Dr. Chae: Sure. I think I contend that it is about the implementation. It is about how blended learning or online learning or remote learning is planned out and then how teachers are supported and coached and taught through that process and how you implement it on a day to day basis. And this is something that I had tweeted about maybe last week around this concept like online learning, remote learning that is not new. There are decades of research and best practices that exist, but those things weren't necessarily consulted when the pandemic popped off right in March of 2020, it was we have to go from brick and mortar to online in a weekend type of situation. And so what has been implemented? I would argue that what has been implemented in the United States, not saying that some haven't done a better job than others was not the best practice for blended learning or for online learning. It was not the best practice for remote instruction. And so I would wager that Nigeria's experience was different in that. And perhaps they used some best practices. Perhaps they spoke to some experts about how to implement this and to ensure that students were growing and learning, though they were not in a brick and mortar institution. I feel like that's the thing with most things is how did you implement it? How did you put it into practice and then how did you maintain it? How did you keep it up? How did you adjust when you noticed that things were not working or could have been better?

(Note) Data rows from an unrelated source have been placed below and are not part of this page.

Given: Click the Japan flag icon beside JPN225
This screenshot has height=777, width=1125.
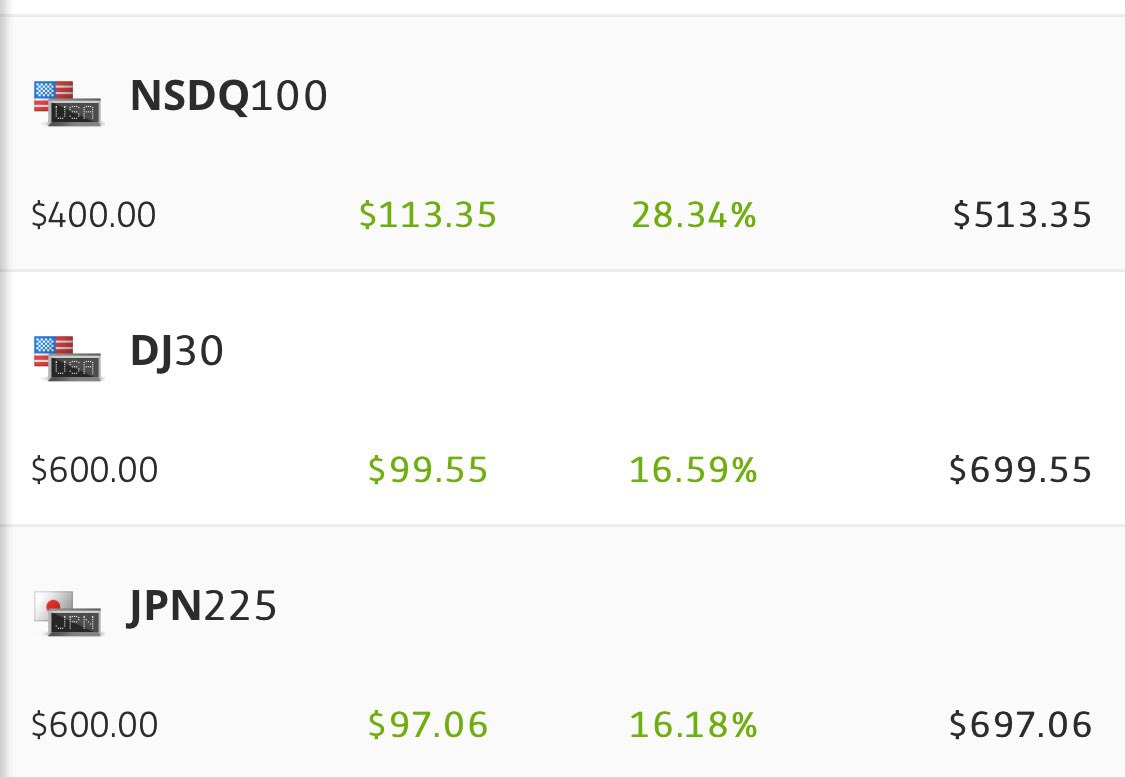Looking at the screenshot, I should [x=68, y=612].
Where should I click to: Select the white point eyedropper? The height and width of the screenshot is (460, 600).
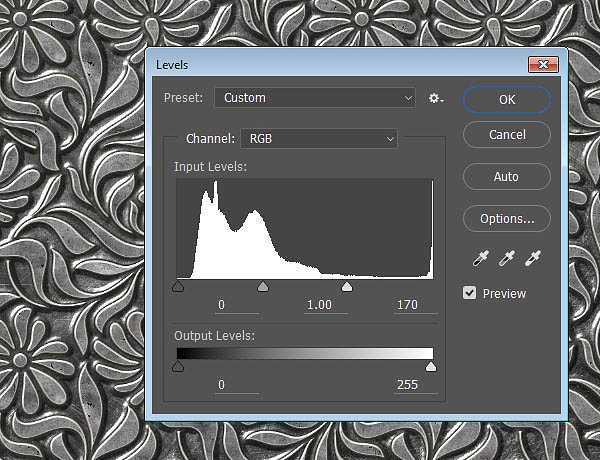(x=534, y=258)
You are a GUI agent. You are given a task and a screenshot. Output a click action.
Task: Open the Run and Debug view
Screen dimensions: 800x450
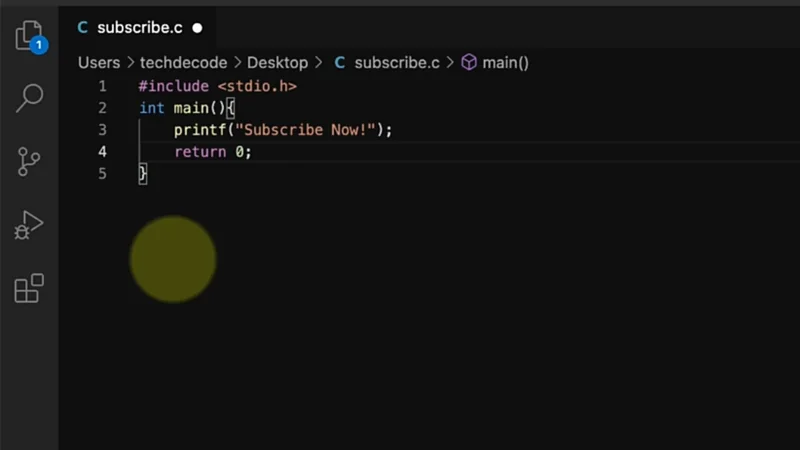click(x=29, y=225)
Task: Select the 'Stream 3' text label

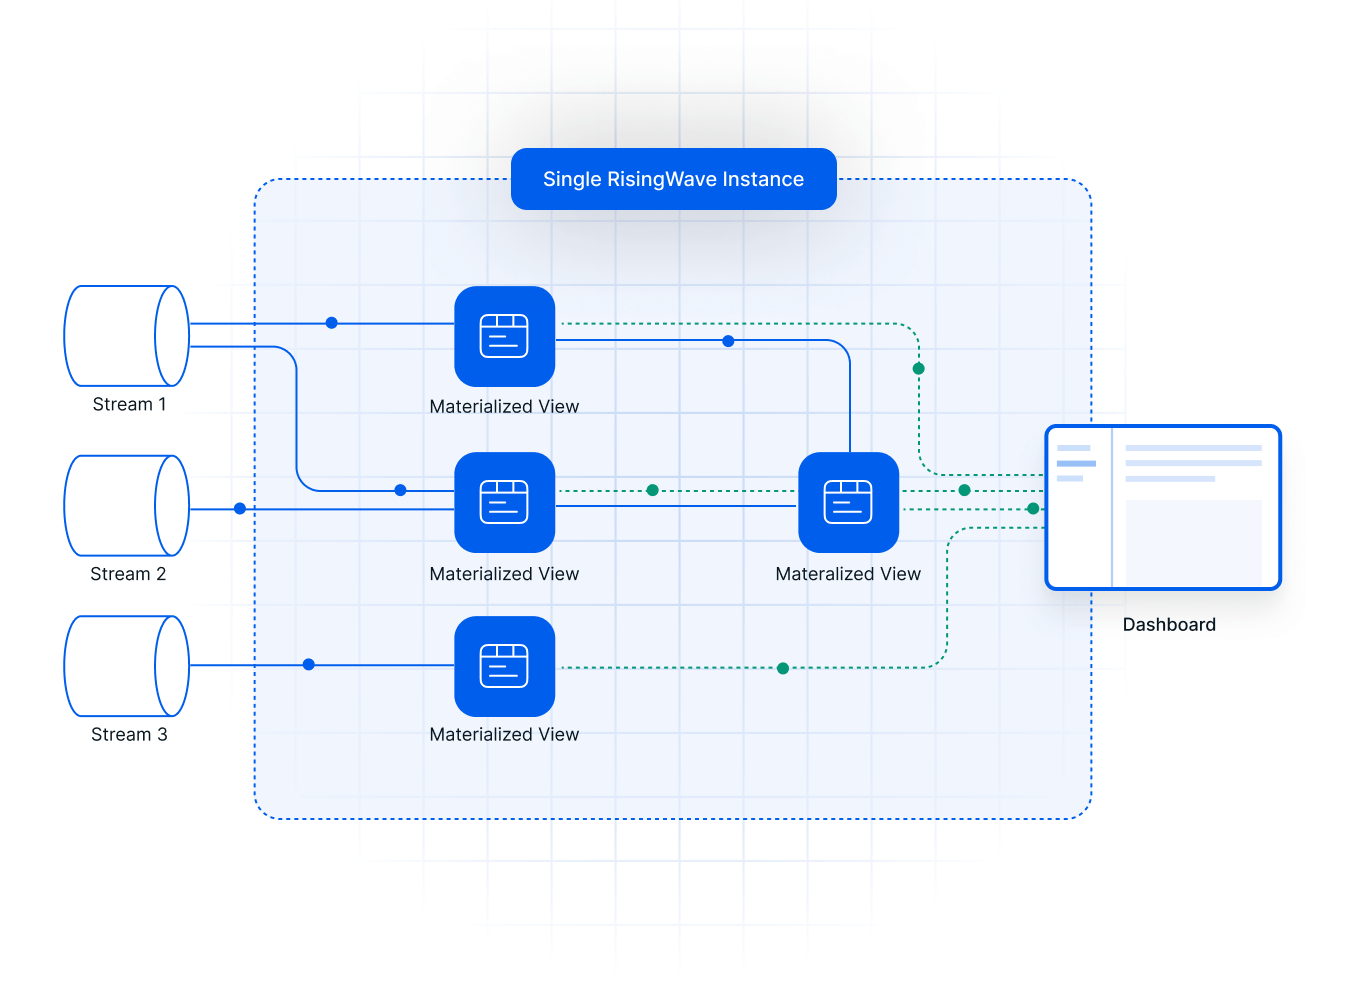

Melanie: And I would imagine that a willingness to adjust to change is also part of it. If you approach something where you're already not feeling it, think it's unnecessary, think it won't work.

Dr.Chae And if you're fearful that this could make life different for you after the fact, so many people felt like the online component, it wasn't even blended. The online component, the remote component would take the place of teachers or would take the place of the traditional learning environment. And that fear. When you're driven by fear, then more often than not, you look at things from a more negative perspective or more. Here's why we shouldn't do this, because we need to go back to the way that it was. We need to return to normal. We need to go back. Because when we go back, I will be comfortable with where we were. And that's not what they didn't have to be that way. I think that's the thing that frustrates me the most as a parent and as an educator. They didn't have to be this way. We could have as a nation implemented remote instruction and remote learning in a much more effective way that could have helped teachers once students were back on campus. It becomes a blended program. It becomes using this in my everyday classroom to still address the needs that my individual students have. And I'm still needed as a teacher. I'm still needed as a coach, still needed as an educator. It didn't have to be all or nothing. And it just feels that kind of what happened here.

Melanie: I agree. I think that's a large part of what we're dealing with. Tapping into your expertise as far as best practices, when we're dealing with parents who are teleworking and in tandem have kids who are remote learning, do you have any recommendations or strategies that you found, whether it's your personal or things that people have come back and told you work for them. Do you have any suggestions on that front?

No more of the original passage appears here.